If you could come up with your dream panel to promote this book, what would it be about? What other authors might you want to have on it with you?
My dream panel would be one where we discuss how our craft is influenced by the responsibilities of representation. When I write, I try to be very mindful of how my words will affect readers, how my community will be perceived and if my writing will cause any harm. I have to be cautious and aware that my words may be taken out of context to further villainize members of my community. At the same time, I want to be able to tell my stories authentically and without fear of backlash. It’s definitely a balancing act and I would love to hear how other authors of color deal with this and what their experiences have been.
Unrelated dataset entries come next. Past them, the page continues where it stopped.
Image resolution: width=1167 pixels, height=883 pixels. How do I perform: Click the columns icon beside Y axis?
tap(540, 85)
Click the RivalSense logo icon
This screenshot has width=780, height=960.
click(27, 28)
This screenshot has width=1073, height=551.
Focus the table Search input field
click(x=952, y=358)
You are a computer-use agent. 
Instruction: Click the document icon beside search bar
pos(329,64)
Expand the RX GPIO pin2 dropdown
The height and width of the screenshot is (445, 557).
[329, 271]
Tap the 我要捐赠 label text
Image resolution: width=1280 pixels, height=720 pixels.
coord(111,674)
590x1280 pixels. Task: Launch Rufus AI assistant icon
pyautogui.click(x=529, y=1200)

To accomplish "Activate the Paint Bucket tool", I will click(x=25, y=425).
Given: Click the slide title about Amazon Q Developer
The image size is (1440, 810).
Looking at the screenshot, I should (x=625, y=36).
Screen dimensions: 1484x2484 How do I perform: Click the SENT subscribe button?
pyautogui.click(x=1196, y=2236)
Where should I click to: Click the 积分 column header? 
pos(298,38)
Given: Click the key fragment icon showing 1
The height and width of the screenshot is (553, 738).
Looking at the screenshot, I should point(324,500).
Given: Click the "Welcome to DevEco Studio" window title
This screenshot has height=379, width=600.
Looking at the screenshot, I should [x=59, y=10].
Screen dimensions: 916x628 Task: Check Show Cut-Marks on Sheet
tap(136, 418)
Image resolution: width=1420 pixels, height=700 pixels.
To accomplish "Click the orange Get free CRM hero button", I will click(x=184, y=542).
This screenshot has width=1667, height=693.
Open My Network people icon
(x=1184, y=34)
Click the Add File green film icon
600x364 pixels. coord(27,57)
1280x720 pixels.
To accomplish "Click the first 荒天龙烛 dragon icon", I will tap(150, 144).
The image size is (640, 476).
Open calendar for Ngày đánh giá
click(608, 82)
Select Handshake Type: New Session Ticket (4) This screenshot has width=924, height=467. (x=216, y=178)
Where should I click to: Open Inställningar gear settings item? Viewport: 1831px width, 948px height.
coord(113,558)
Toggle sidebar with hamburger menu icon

Some authors I would love to be on this panel with are Aisha Saeed, Aida Salazar, Nafiza Azad, Jenny Torrez Sanchez, and Kelly Yang, just to name a few.
Do you have any recommendations for published or forthcoming books, particularly YA?
These are just some of the book I would like to recommend:
Indivisible by Daniel Aleman
We Are Not From Here by Jenny Torres Sanchez
Parachutes by Kelly Yang
Darius The Great Is Not Okay & Darius The Great Deserves Better by Adib Khorram
What’s one question you wish you were asked more often (and the answer)?
Q: What is it really like to write stories about characters who share my background and experiences?
A: It’s a mix of joy, relief, and resentment. Joy for all the readers who finally get to see themselves in stories that reflect their lived experiences. Relief that in the last few years no one has told me there’s no place for stories like mine. Resentment that there are still too many who think that writers like me are lucky that diversity is trending right now, who are angry because they feel their piece of the pie is getting smaller, who think any success we experience is not because of any talent we possess.
Writing characters who exist at the intersection of many identities comes with its own set of challenges. Some perceive them as not being authentic enough and others think they are unrealistic. It is truly exhausting to constantly feel the need to justify your own existence and your lived experiences simply because they are different from the mainstream.